▸ **Directions for this task**
Resume the description of the interactive animal health training for livestock farmers in Northern Vietnam, starting after its last sentence.

▸ **Source document**
Improving animal health knowledge and practices among livestock farmers through interactive training in Northern Vietnam

Description

Description

The Problem: Vietnam has been identified as one of hotspot countries for transboundary animal and emerging zoonotic diseases (TAEZDs) in Southeast Asia. Small- and medium-scale livestock farmers often face limited access to knowledge and practical guidance for implementing biosecurity measures. Providing interactive, on-site training is essential to enhancing farmers’ capacity to understand and apply effective biosecurity practices. 

The solution/ Innovation: The interactive training consisted of four main topics (stations) including farm biosecurity measures, vaccination scheme, antibiotic use, and introduction of using livestock and animal health mobile app (named FarmVetCare). The training provided general to specific information about diseases, symptoms, causes, prevention, treatment, and vaccination for livestock through a handbook, flip charts, practical (games) exercises, and discussion over four rotation rounds. Station rotation and interactive training with facilitated and encouraged participation, attention and feedback among livestock farmers, trainers and local authorities.

Stored data
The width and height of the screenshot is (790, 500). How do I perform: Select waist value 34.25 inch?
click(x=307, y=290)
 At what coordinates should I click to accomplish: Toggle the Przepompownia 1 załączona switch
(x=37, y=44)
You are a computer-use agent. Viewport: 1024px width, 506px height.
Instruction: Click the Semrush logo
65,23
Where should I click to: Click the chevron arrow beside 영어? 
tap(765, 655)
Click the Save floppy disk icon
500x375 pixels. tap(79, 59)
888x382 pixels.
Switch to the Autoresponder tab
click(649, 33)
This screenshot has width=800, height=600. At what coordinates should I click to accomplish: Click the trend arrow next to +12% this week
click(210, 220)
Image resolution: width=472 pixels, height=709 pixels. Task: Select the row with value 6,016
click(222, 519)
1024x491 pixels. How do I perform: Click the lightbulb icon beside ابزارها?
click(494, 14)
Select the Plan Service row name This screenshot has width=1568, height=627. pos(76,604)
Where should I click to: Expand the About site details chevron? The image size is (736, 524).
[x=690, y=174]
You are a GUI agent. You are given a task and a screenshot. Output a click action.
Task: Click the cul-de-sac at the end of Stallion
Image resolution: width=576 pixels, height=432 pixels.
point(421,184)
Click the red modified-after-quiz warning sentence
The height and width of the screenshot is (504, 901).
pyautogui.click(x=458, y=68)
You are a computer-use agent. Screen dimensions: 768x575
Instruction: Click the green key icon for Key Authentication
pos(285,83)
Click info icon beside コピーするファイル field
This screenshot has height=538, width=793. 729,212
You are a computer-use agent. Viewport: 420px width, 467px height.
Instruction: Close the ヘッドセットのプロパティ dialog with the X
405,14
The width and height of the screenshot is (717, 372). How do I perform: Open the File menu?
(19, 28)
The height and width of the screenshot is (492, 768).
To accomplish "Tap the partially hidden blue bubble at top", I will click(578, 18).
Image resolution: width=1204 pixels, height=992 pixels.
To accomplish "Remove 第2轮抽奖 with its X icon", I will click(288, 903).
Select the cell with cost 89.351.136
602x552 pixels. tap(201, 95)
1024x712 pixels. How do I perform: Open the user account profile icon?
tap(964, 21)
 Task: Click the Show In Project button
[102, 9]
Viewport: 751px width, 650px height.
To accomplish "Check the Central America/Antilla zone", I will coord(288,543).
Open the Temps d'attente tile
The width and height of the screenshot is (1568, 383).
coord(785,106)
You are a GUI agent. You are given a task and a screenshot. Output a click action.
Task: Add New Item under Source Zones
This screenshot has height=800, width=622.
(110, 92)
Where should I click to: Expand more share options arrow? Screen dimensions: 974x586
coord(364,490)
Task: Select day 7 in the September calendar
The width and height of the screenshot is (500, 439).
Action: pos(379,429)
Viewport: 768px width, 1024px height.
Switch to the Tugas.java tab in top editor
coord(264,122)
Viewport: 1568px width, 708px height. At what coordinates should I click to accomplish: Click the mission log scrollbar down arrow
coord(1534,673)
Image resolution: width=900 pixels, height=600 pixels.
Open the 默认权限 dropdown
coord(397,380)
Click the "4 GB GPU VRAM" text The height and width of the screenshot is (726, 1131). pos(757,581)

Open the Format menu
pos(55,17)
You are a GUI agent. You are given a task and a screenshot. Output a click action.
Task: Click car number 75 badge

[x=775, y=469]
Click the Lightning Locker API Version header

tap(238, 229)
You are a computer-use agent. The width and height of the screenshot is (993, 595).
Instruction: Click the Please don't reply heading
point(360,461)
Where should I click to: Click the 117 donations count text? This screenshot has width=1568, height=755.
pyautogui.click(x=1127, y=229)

▸ **Written answer**
Key results/ Impacts: A total of 504 participants were enrolled in the training and intervention, with a female representation of 53.8%, average age of 52 years old. The training achieved a significant improvement in overall knowledge regarding animal health (p < 0.001), with the overall rate of correct responses increasing from 75.4% (pre-training) to 84.3% (post-training). Better understanding of antibiotic misuse for animal weight gain purposes increased, from 30.6% to 84.3%. Improved awareness about substitution between vaccination and antibiotic use was recorded, by increased correct answers from 77.6% to 90.9%. 

Scalability and regional relevance: This study and innovation provide a scalable training framework to improve disease control and prevention through expanding veterinary services to other provinces and the region. Operationalize the One Health approach can be applied to address zoonoses, antimicrobial resistance, and animal diseases challenges at grass-root, community levels. The innovation offers a proven training framework for authorities to implement targeted training to small- and medium-scale livestock farmers in Vietnam as well as across Southeast Asian countries.